• [Your assignment] In the entries below, find each line with the word "Préparation" and pull it out.

• [Supplied entries]
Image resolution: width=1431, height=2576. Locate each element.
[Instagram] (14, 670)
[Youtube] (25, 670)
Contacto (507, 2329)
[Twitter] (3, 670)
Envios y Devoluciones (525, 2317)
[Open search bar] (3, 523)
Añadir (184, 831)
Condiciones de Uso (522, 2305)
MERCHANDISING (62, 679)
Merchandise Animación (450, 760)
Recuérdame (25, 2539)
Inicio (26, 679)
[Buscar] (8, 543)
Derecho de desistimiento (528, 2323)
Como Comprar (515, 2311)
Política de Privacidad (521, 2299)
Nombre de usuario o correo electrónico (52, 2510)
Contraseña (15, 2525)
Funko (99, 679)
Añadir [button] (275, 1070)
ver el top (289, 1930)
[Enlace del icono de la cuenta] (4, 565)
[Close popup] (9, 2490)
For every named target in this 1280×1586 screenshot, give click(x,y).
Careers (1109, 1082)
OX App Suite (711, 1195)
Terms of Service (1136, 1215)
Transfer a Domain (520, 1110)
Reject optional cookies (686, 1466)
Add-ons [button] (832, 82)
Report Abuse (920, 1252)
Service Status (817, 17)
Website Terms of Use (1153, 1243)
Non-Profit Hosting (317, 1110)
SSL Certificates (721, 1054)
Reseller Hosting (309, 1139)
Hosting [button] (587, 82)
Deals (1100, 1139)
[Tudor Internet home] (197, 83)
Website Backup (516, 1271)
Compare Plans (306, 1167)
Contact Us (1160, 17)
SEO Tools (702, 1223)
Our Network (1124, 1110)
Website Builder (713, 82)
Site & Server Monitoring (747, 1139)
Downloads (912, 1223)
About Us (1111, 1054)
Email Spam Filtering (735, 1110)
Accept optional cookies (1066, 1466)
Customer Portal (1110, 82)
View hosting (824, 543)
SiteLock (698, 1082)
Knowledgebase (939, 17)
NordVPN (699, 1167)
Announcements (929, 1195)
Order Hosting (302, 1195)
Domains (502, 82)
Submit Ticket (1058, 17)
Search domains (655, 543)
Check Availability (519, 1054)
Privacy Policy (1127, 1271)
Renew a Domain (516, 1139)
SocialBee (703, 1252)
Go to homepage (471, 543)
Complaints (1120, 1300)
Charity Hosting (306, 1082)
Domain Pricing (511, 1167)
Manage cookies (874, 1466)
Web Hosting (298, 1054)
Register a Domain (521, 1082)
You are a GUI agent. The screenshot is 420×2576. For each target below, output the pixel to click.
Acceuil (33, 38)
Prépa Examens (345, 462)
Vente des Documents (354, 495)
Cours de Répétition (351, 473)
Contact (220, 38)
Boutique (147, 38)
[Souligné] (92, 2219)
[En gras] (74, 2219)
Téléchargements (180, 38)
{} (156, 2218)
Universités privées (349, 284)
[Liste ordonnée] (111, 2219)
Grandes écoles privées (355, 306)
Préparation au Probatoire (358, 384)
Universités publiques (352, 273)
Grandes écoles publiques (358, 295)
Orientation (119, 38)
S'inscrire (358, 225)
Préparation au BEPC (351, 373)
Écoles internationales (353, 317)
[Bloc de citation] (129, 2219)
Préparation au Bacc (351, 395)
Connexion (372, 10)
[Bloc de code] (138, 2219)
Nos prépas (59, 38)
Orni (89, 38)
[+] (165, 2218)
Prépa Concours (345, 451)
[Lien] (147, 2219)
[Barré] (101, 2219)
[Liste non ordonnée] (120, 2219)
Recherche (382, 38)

• [Your response]
Préparation au Probatoire (358, 384)
Préparation au BEPC (351, 373)
Préparation au Bacc (351, 395)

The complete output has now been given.